Gut Happy Asian Chicken Salad

 
 
Gut Happy Winter Warming Bliss Balls
 
 

This Asian Chicken salad is a delicious gut friendly recipe that the whole family will enjoy.

The days are warmer and nights are longer… summer is almost here. It’s time to start cooking light-refreshing dinners again. 

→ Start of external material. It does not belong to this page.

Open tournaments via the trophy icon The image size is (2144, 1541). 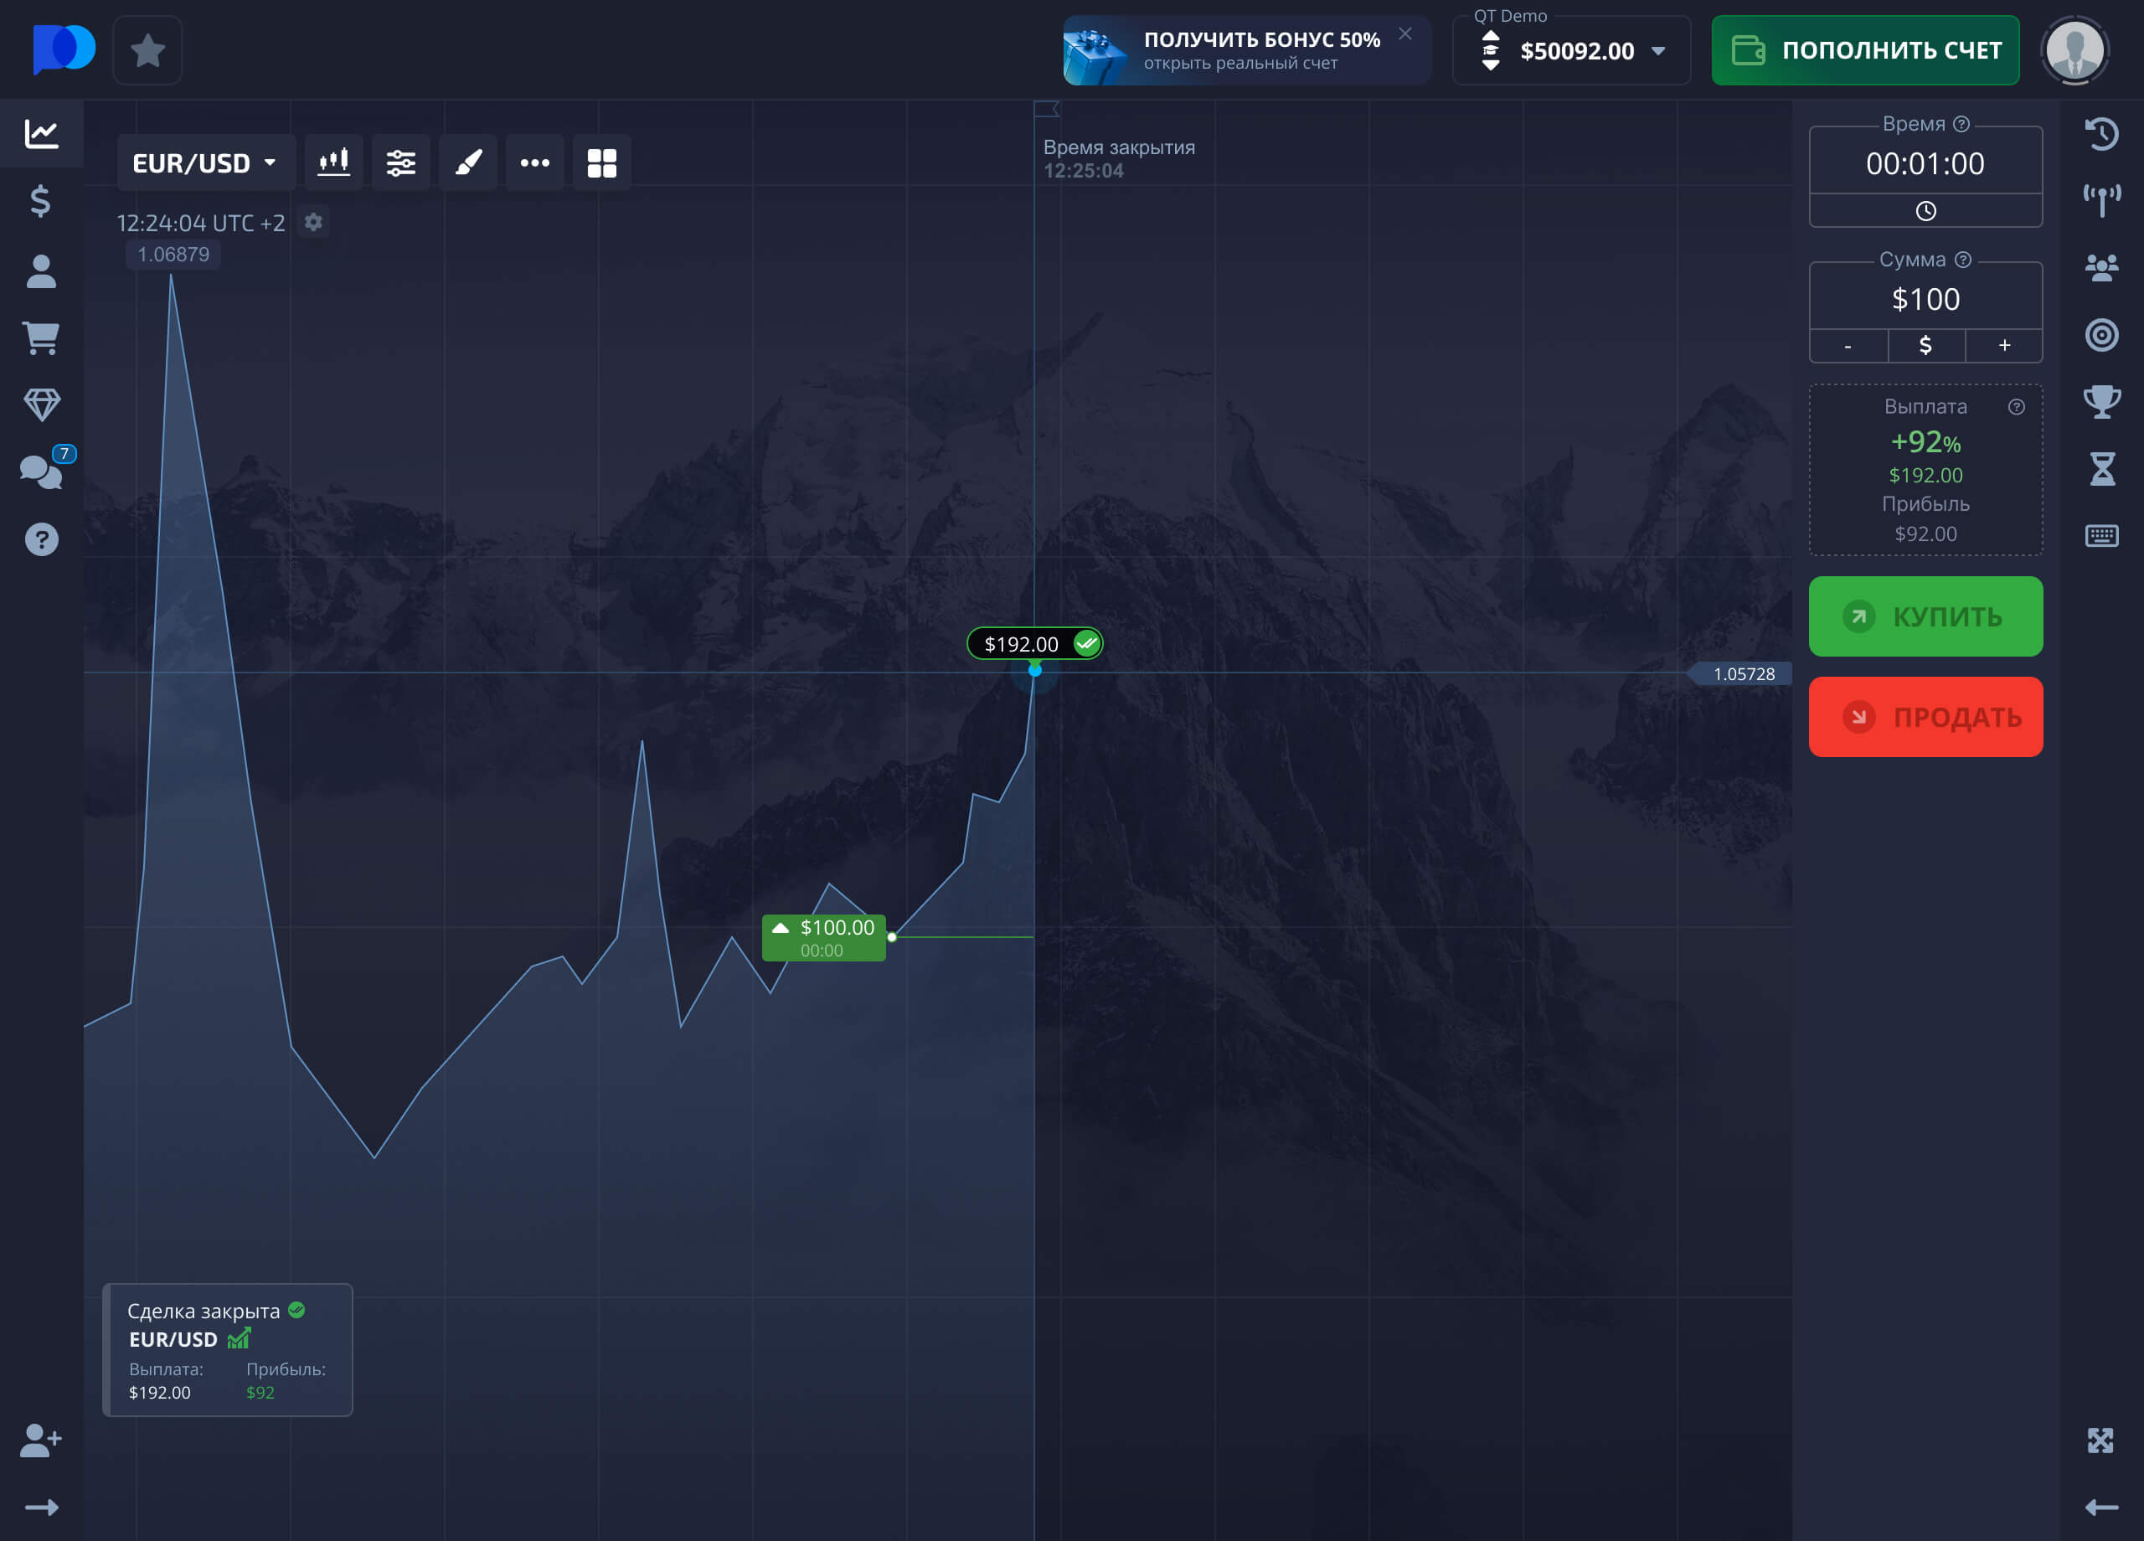[2102, 401]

 This yummy salad is still loaded with gut loving goodness, because when it’s too hot to drink bone broths, it doesn’t mean we can’t still add them to all our recipes!

 
 

Ingredients

Poached Chicken 

  • 2 x organic chicken breast sliced into 5mm slices

  • ‘Burn’ bone broth (or you can use ‘populate’ if you don’t like chilli)

  • 1 tbs coconut sugar

  • 20 ml sesame oil

  • 40 ml fish sauce

  • 1 cup water (or enough to cover chicken)

     

    Salad

  • 1 carrot, grated

  • ¼ small red cabbage, finely sliced

  • 5 florets of cauliflower, finely sliced

  • Small handful coriander leaves, torn

  • Small handful mint leaves, torn

  • 2 spring onions finely sliced

  • 2 handfuls baby spinach leaves                        

     

    Salad dressing

  • 1 tsp coconut sugar

  • 1 tsp sesame oil

  • 2 tsp fish sauce

  • ¼ cup reserved liquid from chicken 

  • 1 tsp Gut Happy partially hydrolyzed guar gum

     

    Wasabi peas and/or crushed peanuts to serve

 

Method

Step 1: Poach chicken 

  1. Place all ingredients in a pot.

  2. Stir well until all ingredients are combined. 

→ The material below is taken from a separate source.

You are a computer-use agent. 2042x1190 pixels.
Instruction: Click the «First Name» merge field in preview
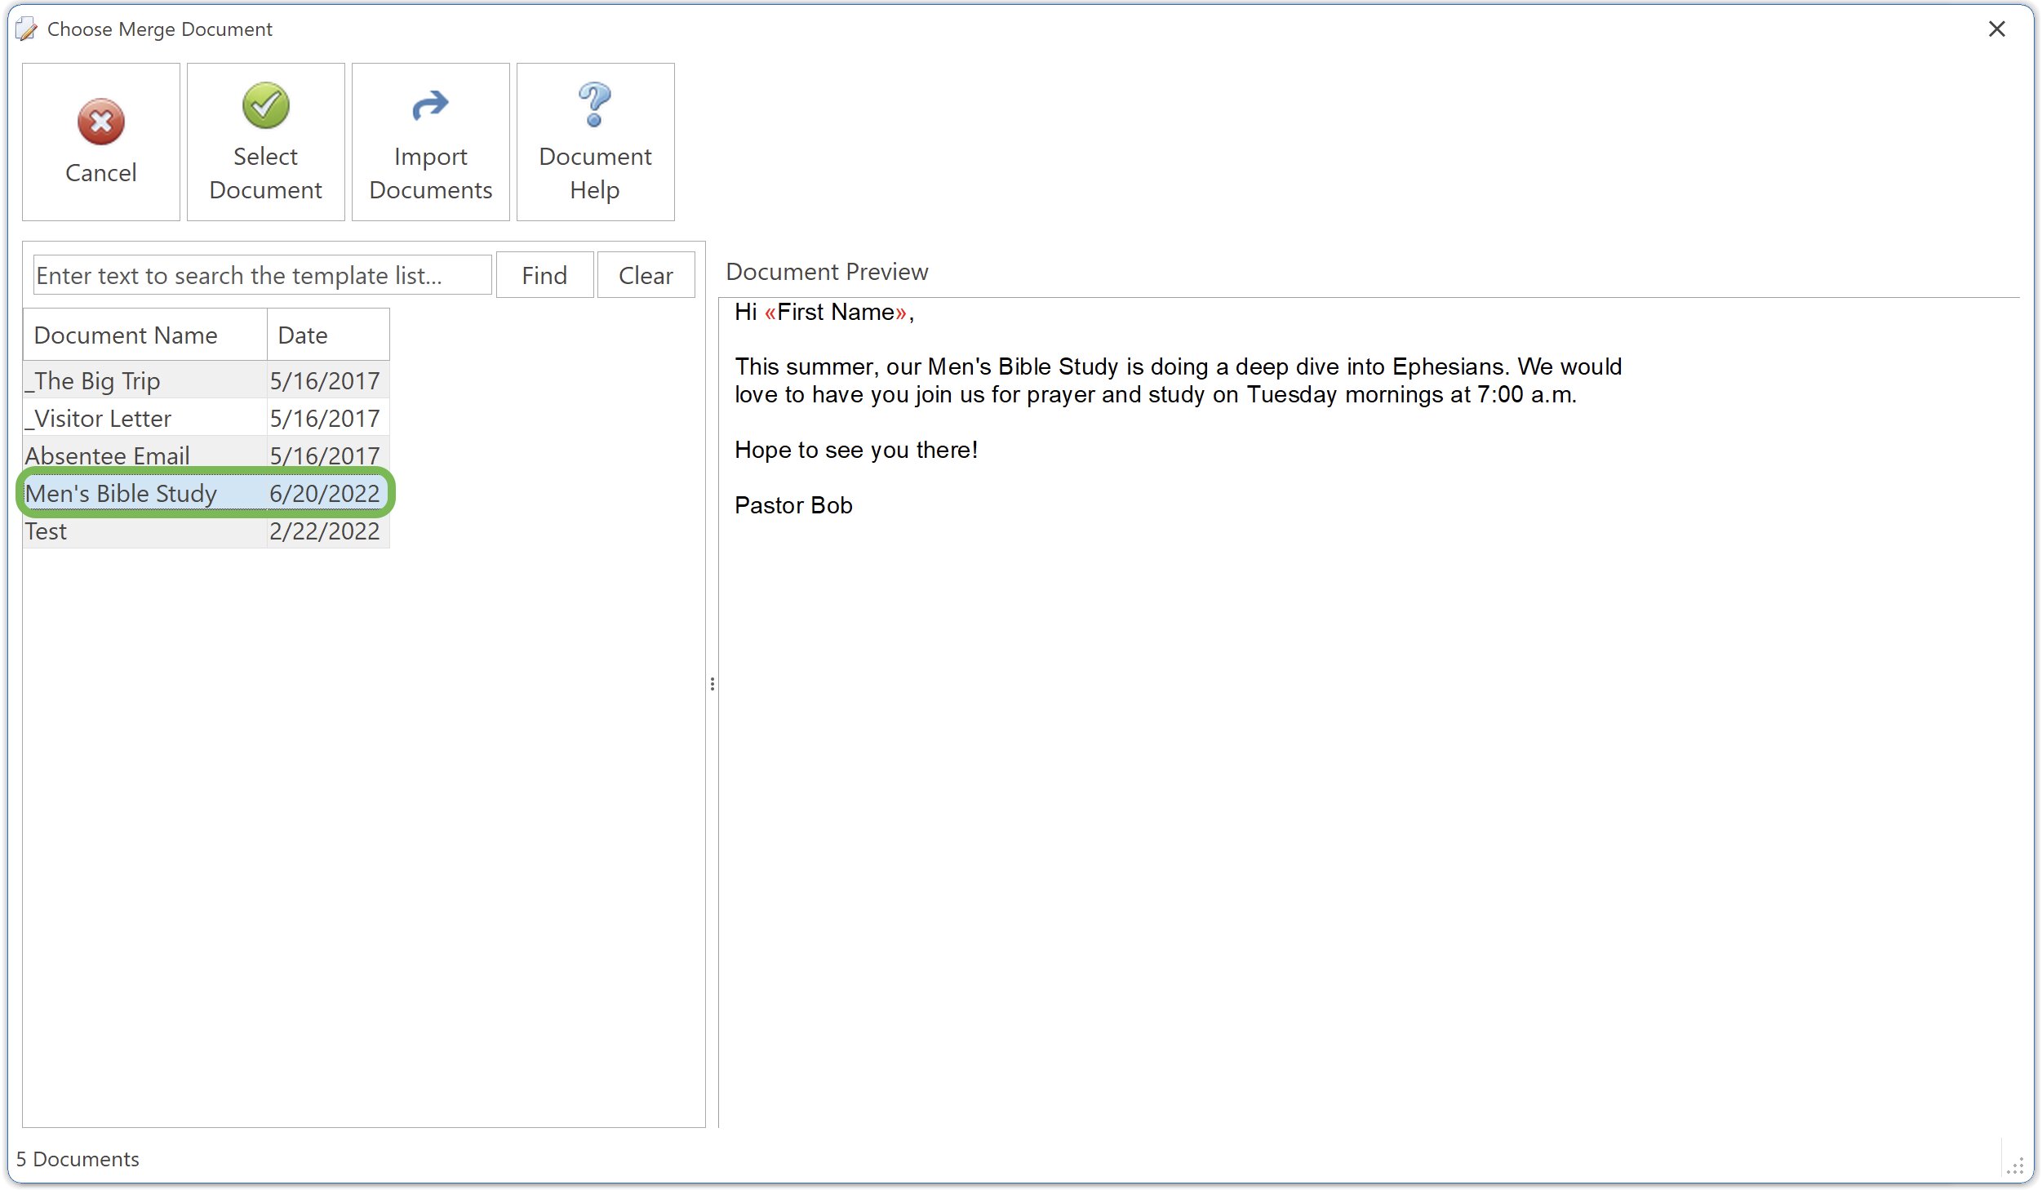834,312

  3. Simmer over medium heat until chicken is just cooked through – approx 6 minutes.

  4. Take off heat, leave chicken to cool down in liquid (do not discard liquid)

Step 2: Make salad

  1. Combine all ingredients in a salad bowl and mix well

 Step 3: Salad Dressing

  1. Combine all ingredients in a small glass jar and shake well.

  2. Do not pour over salad just yet.

 Step 4: Assembling

  1. Take chicken out of liquid and shred using 2 forks.

  2. Place shredded chicken on top of salad.

  3. Pour salad dressing over chicken and salad and mix well until all is covered with salad dressing.

  4. Season salad to your liking.

  5.  Serve into bowls and top with wasabi peas and/or crushed nuts.